Title:Local existence of solutions to Randomized Gross-Pitaevskii hierarchies

Abstract:In this paper, we study the local-in-time existence of solutions to randomized forms of the Gross-Pitaevskii hierarchy on periodic domains. In particular, we study the independently randomized Gross-Pitaevskii hierarchy and the dependently randomized Gross-Pitaevskii hierarchy, which were first introduced in the author's joint work with Staffilani \cite{SoSt}. For these hierarchies, we construct local-in-time low-regularity solutions in spaces which contain a random component. The constructed density matrices will solve the full randomized hierarchies, thus extending the results from \cite{SoSt}, where solutions solving arbitrarily long subhierarchies were given.
Our analysis will be based on the truncation argument which was first used in the deterministic setting in the work of T. Chen and Pavlović \cite{CP4}. The presence of randomization in the problem adds additional difficulties, most notably to estimating the Duhamel expansions that are crucial in the truncation argument.

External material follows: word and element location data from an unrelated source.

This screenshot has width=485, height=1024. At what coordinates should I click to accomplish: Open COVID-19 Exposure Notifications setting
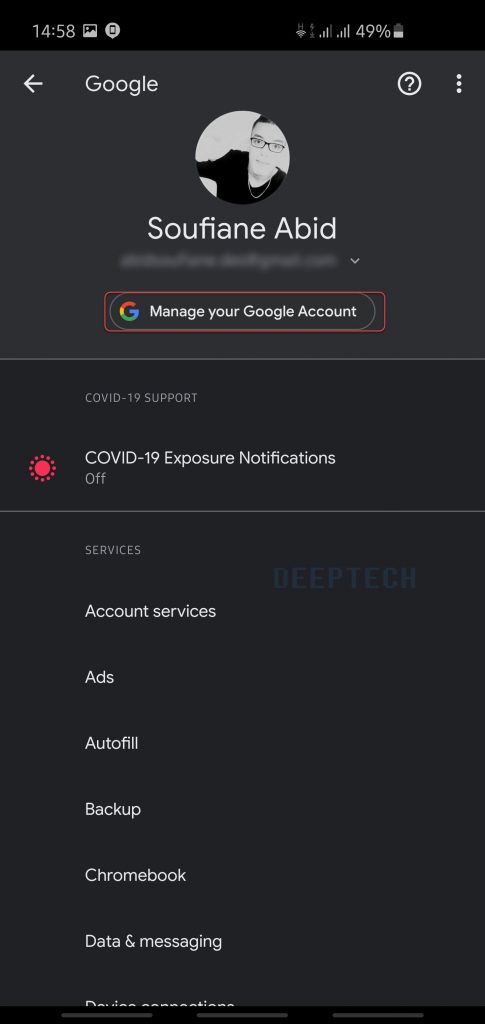[242, 468]
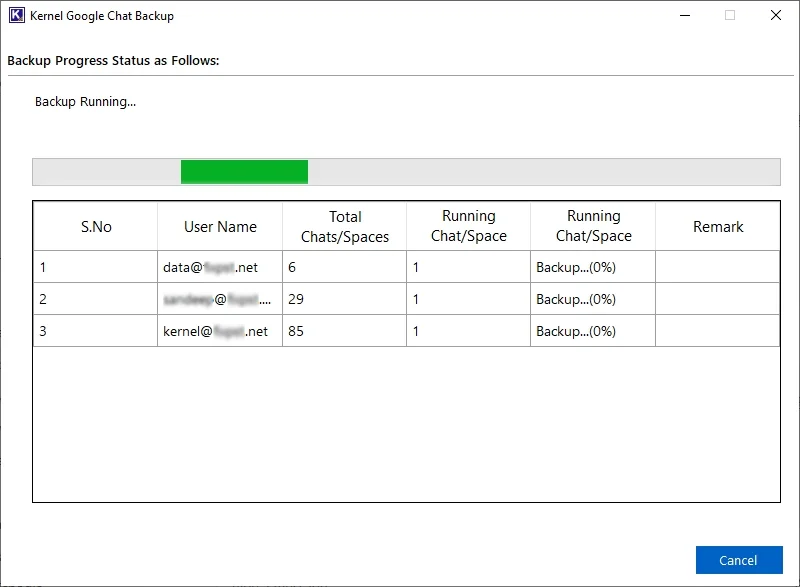
Task: Click the Cancel button
Action: 738,560
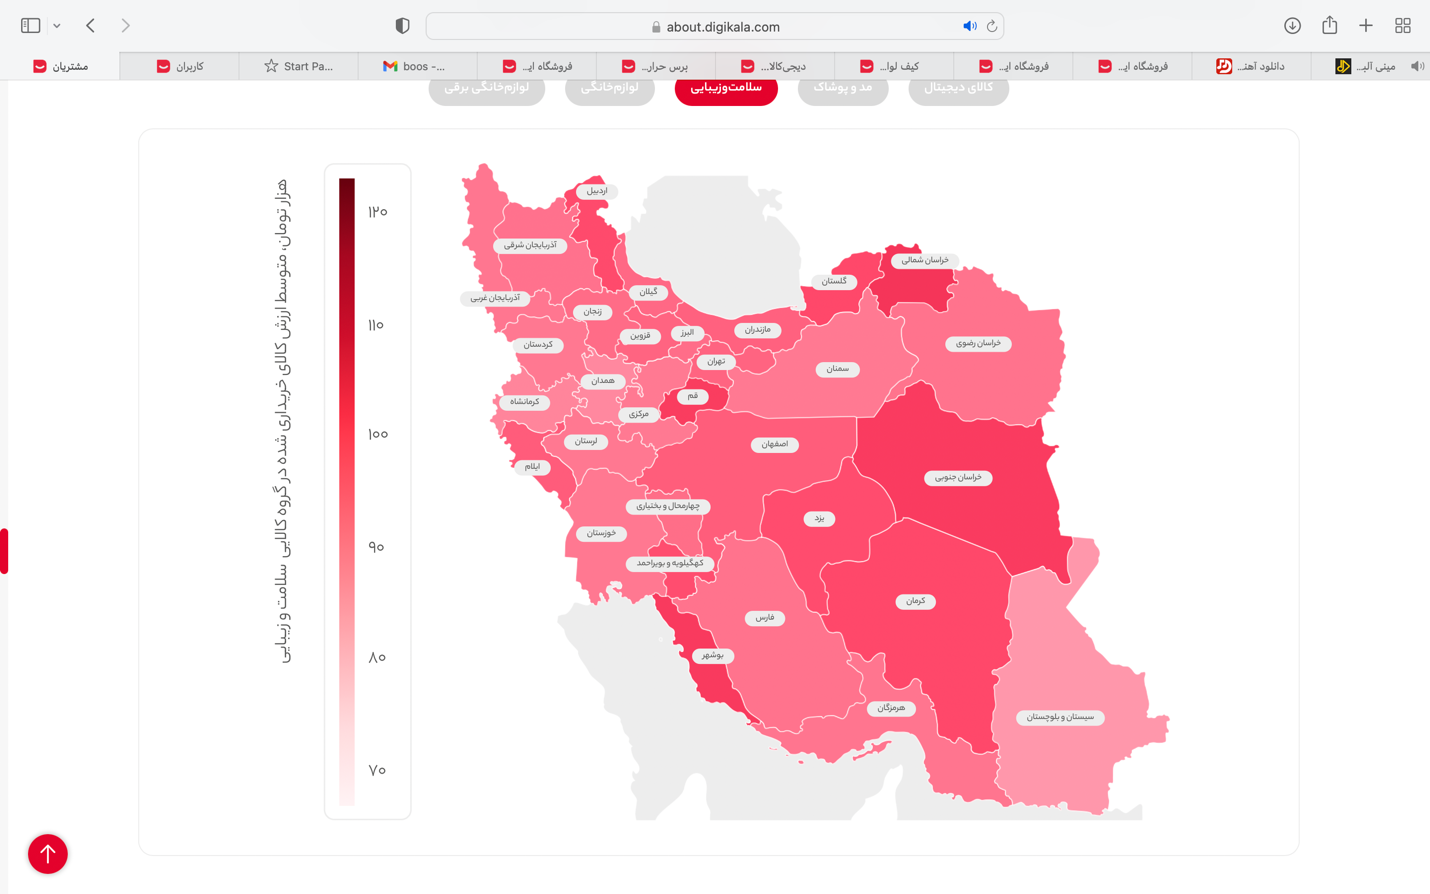Viewport: 1430px width, 894px height.
Task: Select the سلامت‌وزیبایی category button
Action: [x=726, y=88]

These difficulties are overcome by a detailed analysis of the Duhamel expansions. In the independently randomized case, we need to keep track of which randomization parameters appear in the Duhamel terms, whereas in the dependently randomized case, we express the Duhamel terms directly in terms of the initial data. In both cases, we can obtain stronger results with respect to the time variable if we assume additional regularity on the initial data.